El relator especial sobre pobreza extrema y derechos humanos de la ONU, Philip Alston, advirtió que la reforma fiscal que está programada para ser aprobada en Estados Unidos tendría “consecuencias devastadoras para el 20 por ciento más pobre de los estadunidenses”. Tras terminar una gira de trabajo por Estados Unidos, Alston afirmó que el paquete de reformas que el Congreso está a punto de aprobar implica “la apuesta de Estados Unidos por convertirse en la sociedad más desigual del mundo”. La reforma “aumentará en gran medida los ya altos niveles de riqueza e inequidad de ingresos entre el uno por ciento más rico y el 50 por ciento más pobre de los estadunidenses”, aseguró. En un informe parcial difundido esta semana en Washington DC, Alston destacó que “los recortes dramáticos” de las prestaciones sociales destruirán protecciones que ya están llenas de lagunas y omisiones.

 

El informe completo será difundido en junio de 2018. El experto destacó que Estados Unidos, país que se precia de ser “tierra de las oportunidades”, se está convirtiendo rápidamente en “un campeón de la desigualdad”, condición que es profundizada por las políticas propuestas por el gobierno del presidente Donald Trump.

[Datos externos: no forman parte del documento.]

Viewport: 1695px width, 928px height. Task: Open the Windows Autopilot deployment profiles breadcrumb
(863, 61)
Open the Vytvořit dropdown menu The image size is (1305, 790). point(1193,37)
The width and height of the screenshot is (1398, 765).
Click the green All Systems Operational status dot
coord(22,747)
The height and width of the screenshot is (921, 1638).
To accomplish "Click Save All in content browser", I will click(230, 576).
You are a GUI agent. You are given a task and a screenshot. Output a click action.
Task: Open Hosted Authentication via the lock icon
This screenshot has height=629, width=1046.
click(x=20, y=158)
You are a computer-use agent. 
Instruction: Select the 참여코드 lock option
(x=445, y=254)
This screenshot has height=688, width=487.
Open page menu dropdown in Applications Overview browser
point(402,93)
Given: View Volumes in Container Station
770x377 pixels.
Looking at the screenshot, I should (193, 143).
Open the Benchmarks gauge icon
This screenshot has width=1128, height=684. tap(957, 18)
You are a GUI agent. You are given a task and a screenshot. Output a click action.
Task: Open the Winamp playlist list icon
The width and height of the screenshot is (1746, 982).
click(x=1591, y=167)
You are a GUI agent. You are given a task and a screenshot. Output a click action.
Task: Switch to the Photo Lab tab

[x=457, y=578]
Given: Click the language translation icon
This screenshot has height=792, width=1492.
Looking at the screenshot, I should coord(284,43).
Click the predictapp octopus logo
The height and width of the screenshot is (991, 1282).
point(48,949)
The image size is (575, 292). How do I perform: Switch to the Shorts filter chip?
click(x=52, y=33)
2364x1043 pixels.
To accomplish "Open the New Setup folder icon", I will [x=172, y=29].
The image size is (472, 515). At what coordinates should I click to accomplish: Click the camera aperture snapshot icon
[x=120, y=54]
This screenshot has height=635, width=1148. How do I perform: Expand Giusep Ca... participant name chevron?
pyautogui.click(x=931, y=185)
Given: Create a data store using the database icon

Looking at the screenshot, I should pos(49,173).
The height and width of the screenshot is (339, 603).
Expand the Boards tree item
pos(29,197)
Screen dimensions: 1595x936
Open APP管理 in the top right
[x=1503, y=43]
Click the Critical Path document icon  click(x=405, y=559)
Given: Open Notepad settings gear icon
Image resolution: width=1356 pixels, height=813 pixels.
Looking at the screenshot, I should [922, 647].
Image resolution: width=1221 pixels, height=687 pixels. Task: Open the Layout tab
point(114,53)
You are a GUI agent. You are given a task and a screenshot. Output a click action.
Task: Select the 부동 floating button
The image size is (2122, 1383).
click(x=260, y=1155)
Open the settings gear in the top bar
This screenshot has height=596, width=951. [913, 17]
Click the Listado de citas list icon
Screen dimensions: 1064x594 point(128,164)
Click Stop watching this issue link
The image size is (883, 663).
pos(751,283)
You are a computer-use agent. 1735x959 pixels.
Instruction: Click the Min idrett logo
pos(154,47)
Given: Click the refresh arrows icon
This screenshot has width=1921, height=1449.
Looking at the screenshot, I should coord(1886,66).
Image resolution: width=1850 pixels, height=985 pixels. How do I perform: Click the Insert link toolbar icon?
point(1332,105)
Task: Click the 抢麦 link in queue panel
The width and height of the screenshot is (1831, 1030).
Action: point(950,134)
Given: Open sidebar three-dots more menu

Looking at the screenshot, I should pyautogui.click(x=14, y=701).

Para elaborar el informe, Alston viajó a los estados de California, Alabama, Georgia, Virginia Occidental y Washington DC, así como a Puerto Rico. “El sueño americano se está convirtiendo rápidamente en la ilusión estadunidense, ya que Estados Unidos tiene la tasa más baja de movilidad social de cualquiera de los países ricos”, asentó.

 

El experto sostuvo además que no existe otro país desarrollado donde tantos votantes están privados de sus derechos, como aquellos que fueron sentenciados por un crimen y que por ello pierden por siempre su derecho al voto, y donde tan pocos votantes pobres vayan a las urnas. Declaró que no hay un país desarrollado donde los votantes ordinarios en última instancia tengan tan poco impacto en los resultados políticos. Subrayó que tampoco hay otros país desarrollado en los que tantos ciudadanos estén tras las rejas. El experto manifestó además su sorpresa ante la actitud de políticos y funcionarios respecto de las personas que dependen de la seguridad social, que califican esencialmente de “estafadores sentados en cómodos sofás, viendo televisores en color mientras se conectan a internet en sus teléfonos”.

 

En septiembre de 2017, cifras del gobierno de Estados Unidos indicaban que más de 40 millones de personas, más de uno de cada ocho estadunidenses, vivían en pobreza, con 18.5 millones viviendo en pobreza extrema. Alston dijo que se creía que los pobres provenían de grupos étnicos minoritarios, pero indicó que en realidad había ocho millones más de personas blancas que afroamericanos que viven en la pobreza. “El rostro de la pobreza en Estados Unidos no es solo negro o hispano, sino también blanco, asiático y de muchos otros colores”, puntualizó el experto.